[WHAT THIS TASK INVOLVES]:
As the answer, set down the lines below from the one containing "京ICP备09044345号 (281, 2492)" through the one containing "测评 (431, 161)", exactly and inclusively, and no others.

[EXERCISE MATERIALS]:
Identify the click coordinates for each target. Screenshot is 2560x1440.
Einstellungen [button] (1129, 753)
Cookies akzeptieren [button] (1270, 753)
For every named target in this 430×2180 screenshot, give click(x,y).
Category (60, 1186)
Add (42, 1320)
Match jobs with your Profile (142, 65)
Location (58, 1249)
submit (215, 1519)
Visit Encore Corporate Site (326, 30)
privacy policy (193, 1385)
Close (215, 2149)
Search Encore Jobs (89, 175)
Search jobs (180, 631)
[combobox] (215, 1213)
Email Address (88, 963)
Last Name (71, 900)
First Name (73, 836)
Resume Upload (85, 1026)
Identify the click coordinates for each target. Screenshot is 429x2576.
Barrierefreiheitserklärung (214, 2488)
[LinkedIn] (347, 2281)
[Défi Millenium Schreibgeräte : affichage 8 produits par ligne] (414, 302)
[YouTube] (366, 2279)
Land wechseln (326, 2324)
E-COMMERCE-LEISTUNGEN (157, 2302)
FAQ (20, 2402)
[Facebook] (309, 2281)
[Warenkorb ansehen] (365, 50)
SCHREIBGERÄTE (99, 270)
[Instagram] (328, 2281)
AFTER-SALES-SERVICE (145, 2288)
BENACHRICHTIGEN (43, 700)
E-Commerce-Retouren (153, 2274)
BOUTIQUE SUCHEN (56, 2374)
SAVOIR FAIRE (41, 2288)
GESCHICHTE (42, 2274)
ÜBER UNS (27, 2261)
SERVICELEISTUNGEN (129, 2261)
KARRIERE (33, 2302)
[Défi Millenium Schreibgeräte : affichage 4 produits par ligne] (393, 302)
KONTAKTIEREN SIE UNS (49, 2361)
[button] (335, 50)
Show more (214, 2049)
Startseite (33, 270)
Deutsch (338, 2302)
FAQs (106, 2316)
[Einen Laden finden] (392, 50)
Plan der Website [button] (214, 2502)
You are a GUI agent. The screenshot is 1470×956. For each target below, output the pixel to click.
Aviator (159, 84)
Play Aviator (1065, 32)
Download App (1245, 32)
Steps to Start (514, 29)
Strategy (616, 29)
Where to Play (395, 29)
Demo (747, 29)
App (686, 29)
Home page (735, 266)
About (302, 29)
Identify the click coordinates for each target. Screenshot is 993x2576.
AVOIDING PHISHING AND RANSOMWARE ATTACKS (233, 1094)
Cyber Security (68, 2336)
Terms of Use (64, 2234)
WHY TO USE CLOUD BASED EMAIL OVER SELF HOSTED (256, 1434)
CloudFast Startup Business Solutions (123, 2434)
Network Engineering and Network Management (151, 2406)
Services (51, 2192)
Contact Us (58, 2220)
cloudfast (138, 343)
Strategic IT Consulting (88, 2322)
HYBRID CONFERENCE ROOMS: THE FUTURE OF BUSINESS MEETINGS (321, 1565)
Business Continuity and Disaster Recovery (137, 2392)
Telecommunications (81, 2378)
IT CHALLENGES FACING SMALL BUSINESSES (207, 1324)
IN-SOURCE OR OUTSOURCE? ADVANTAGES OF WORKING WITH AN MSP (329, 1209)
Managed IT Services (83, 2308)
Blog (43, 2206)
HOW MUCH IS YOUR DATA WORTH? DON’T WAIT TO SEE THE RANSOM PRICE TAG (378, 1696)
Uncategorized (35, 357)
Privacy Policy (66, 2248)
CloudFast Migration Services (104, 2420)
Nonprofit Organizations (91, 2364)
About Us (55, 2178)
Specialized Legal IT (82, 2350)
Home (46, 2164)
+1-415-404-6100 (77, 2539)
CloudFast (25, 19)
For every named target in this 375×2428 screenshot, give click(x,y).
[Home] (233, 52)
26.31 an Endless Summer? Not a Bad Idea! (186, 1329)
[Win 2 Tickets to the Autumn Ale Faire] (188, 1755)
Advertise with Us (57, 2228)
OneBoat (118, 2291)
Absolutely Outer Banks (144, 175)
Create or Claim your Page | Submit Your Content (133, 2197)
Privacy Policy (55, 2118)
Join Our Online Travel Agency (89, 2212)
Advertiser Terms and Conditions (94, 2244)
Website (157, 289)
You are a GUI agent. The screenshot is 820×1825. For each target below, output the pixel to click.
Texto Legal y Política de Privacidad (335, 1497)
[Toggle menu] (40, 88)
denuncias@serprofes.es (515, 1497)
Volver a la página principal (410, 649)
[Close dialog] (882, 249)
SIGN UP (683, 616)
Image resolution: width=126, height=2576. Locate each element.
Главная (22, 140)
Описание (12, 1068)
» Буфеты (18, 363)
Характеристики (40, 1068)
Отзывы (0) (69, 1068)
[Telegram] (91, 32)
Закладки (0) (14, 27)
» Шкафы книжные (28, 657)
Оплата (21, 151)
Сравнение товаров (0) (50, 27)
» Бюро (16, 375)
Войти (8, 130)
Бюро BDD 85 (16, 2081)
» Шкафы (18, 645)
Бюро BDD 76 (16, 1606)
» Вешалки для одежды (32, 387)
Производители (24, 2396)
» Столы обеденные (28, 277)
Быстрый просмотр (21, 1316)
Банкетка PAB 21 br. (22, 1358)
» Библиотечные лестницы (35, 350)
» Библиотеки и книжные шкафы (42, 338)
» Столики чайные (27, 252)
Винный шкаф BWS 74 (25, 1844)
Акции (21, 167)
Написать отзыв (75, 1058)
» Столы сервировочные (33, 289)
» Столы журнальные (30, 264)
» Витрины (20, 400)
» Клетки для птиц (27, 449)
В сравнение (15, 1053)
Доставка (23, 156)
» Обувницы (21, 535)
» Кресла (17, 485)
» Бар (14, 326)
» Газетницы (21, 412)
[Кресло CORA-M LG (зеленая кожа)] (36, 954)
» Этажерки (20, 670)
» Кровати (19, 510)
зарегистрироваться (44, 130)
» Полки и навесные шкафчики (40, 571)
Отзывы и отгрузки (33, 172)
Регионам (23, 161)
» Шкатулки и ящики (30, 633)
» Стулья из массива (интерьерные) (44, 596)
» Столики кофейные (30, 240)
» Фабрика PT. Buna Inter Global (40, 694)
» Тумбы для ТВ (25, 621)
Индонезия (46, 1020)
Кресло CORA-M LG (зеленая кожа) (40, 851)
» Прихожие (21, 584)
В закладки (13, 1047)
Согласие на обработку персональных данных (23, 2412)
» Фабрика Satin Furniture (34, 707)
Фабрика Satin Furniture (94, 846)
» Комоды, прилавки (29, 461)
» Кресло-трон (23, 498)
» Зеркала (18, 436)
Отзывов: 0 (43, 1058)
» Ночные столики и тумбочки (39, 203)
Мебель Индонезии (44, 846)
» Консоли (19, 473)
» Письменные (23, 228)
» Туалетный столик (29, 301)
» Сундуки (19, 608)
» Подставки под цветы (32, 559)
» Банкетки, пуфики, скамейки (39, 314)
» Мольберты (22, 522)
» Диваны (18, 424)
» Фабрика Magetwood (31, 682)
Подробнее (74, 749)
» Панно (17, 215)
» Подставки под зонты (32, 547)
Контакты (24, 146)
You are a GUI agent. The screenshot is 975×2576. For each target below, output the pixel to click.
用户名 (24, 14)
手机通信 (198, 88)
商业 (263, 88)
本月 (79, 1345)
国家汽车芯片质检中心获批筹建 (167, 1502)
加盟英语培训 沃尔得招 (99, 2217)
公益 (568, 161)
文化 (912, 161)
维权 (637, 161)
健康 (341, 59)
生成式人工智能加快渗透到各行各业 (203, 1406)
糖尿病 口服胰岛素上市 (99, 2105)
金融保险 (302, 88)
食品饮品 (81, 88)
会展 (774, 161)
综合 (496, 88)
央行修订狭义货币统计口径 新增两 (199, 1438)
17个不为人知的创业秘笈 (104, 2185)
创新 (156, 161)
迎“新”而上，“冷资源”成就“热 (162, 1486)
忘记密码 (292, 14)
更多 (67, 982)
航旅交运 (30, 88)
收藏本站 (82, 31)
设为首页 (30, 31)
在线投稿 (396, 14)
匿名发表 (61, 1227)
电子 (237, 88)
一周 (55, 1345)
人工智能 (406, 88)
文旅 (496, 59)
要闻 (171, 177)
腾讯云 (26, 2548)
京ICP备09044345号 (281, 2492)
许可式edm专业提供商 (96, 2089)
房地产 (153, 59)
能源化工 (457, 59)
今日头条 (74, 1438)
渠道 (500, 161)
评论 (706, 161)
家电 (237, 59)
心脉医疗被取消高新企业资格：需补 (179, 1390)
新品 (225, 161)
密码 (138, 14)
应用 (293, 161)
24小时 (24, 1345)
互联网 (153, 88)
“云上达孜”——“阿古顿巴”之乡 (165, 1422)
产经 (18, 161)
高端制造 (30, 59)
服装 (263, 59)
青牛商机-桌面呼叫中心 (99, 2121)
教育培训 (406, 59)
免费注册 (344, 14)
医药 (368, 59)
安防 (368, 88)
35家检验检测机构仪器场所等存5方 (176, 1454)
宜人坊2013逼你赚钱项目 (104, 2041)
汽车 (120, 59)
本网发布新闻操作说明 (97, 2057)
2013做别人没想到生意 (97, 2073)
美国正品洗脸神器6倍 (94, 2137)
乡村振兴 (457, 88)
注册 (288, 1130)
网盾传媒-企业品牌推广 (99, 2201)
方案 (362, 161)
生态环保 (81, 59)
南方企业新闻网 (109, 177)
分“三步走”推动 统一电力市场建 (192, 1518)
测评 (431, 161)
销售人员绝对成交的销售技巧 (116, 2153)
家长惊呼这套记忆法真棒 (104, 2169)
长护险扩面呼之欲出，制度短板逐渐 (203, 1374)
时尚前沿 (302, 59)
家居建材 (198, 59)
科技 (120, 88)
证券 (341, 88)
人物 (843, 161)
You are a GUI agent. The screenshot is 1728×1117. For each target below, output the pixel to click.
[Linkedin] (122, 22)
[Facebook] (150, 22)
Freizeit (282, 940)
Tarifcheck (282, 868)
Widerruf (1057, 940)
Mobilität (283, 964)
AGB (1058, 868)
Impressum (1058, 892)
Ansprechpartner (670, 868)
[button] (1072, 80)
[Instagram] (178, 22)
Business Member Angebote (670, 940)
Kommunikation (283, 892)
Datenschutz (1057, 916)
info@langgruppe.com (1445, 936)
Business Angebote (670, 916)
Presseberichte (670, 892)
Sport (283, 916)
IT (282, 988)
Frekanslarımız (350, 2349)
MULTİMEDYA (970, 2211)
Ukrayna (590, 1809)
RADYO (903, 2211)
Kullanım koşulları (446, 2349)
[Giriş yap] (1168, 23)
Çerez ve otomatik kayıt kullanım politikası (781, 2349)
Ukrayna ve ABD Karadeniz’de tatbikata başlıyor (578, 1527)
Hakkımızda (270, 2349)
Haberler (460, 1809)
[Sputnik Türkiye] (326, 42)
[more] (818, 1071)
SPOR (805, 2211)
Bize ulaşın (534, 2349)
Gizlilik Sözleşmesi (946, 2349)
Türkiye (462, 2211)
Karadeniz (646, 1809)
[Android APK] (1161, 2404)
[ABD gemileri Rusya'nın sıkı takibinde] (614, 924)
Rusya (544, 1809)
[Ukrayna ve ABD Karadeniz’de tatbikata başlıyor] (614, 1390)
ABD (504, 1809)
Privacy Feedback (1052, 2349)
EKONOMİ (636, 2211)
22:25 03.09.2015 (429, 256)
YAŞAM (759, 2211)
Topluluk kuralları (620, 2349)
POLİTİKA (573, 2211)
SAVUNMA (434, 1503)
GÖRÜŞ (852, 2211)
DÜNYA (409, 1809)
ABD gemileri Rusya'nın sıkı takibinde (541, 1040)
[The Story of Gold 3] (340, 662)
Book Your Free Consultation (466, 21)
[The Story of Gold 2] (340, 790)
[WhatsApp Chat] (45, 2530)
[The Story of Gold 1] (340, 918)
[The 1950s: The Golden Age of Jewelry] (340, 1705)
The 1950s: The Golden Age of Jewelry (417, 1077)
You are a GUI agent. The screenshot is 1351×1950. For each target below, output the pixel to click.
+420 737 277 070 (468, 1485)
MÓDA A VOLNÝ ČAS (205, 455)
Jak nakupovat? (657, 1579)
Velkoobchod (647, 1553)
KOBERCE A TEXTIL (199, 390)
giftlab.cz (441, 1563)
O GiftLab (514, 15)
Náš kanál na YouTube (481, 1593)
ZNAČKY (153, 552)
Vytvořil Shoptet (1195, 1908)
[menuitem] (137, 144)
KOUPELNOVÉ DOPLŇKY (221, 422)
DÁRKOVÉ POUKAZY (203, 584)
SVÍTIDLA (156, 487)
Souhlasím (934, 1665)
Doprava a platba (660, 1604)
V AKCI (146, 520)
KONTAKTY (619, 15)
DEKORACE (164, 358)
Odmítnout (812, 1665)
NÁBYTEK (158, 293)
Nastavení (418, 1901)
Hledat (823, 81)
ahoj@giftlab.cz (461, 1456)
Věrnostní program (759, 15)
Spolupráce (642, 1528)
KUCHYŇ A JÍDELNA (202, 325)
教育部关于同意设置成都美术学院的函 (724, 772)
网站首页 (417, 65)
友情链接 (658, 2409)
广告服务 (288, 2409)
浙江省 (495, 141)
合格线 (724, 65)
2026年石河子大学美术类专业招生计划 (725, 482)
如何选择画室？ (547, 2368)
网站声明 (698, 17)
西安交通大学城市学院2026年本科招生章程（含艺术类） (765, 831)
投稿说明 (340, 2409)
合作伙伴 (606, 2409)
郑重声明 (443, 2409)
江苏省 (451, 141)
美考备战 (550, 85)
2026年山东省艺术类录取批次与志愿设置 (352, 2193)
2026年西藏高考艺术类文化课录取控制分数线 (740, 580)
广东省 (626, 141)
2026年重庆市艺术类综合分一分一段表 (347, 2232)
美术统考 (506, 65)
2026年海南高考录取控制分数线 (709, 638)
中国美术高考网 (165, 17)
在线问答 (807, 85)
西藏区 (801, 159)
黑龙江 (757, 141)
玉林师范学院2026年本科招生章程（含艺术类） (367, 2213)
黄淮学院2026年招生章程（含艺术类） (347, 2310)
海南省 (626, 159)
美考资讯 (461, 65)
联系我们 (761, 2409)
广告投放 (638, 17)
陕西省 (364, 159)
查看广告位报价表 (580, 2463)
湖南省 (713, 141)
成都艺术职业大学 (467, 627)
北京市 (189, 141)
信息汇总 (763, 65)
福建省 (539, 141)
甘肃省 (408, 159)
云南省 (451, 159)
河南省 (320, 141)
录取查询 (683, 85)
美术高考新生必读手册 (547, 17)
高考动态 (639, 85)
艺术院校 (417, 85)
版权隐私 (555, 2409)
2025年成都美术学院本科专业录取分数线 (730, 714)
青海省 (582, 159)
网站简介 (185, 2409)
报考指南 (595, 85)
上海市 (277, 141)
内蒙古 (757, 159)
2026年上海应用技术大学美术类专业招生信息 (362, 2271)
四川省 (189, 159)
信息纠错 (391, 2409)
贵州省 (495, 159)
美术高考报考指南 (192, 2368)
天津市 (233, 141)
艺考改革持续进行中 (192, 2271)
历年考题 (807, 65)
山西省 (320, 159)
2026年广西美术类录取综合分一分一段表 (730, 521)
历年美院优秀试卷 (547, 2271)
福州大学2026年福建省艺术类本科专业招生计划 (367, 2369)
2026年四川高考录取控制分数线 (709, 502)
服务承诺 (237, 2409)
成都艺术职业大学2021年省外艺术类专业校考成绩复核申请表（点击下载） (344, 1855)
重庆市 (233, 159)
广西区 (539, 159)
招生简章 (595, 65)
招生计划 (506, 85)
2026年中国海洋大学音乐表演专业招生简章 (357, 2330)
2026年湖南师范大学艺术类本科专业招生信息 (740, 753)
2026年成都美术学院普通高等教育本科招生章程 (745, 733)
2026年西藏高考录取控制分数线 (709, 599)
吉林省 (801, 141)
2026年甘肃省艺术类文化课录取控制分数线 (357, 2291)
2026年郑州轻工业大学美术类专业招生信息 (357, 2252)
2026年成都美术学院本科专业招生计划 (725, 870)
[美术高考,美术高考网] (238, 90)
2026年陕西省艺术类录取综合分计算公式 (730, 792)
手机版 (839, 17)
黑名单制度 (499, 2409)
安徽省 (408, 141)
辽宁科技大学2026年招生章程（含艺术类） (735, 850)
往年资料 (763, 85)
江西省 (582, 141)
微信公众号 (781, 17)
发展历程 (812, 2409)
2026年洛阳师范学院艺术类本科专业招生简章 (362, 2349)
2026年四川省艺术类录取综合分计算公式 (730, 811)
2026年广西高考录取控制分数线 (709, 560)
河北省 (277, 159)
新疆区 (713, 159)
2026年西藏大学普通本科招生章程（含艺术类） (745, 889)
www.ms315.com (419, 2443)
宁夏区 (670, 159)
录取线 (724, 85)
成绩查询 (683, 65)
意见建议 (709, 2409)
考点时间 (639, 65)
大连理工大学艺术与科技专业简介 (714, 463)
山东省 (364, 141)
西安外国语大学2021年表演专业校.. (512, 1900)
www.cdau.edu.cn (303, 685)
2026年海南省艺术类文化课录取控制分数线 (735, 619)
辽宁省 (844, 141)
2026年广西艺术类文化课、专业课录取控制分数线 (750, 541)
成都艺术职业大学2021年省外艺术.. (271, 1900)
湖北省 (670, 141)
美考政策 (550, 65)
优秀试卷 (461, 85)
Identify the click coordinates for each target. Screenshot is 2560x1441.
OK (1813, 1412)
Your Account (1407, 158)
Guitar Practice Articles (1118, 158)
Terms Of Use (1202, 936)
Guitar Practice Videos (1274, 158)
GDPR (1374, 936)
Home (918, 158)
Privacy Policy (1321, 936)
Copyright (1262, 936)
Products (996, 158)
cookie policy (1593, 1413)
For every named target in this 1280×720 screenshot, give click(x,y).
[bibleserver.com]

[RESULT OF THE TASK]:
京ICP备09044345号 (281, 2492)
许可式edm专业提供商 (96, 2089)
房地产 (153, 59)
能源化工 (457, 59)
今日头条 (74, 1438)
渠道 (500, 161)
评论 (706, 161)
家电 (237, 59)
心脉医疗被取消高新企业资格：需补 (179, 1390)
新品 (225, 161)
密码 (138, 14)
应用 (293, 161)
24小时 (24, 1345)
互联网 (153, 88)
“云上达孜”——“阿古顿巴”之乡 (165, 1422)
产经 (18, 161)
高端制造 (30, 59)
服装 (263, 59)
青牛商机-桌面呼叫中心 (99, 2121)
教育培训 (406, 59)
免费注册 (344, 14)
医药 (368, 59)
安防 (368, 88)
35家检验检测机构仪器场所等存5方 (176, 1454)
宜人坊2013逼你赚钱项目 (104, 2041)
汽车 (120, 59)
本网发布新闻操作说明 (97, 2057)
2013做别人没想到生意 (97, 2073)
美国正品洗脸神器6倍 (94, 2137)
乡村振兴 (457, 88)
注册 (288, 1130)
网盾传媒-企业品牌推广 (99, 2201)
方案 (362, 161)
生态环保 (81, 59)
南方企业新闻网 (109, 177)
分“三步走”推动 统一电力市场建 (192, 1518)
测评 (431, 161)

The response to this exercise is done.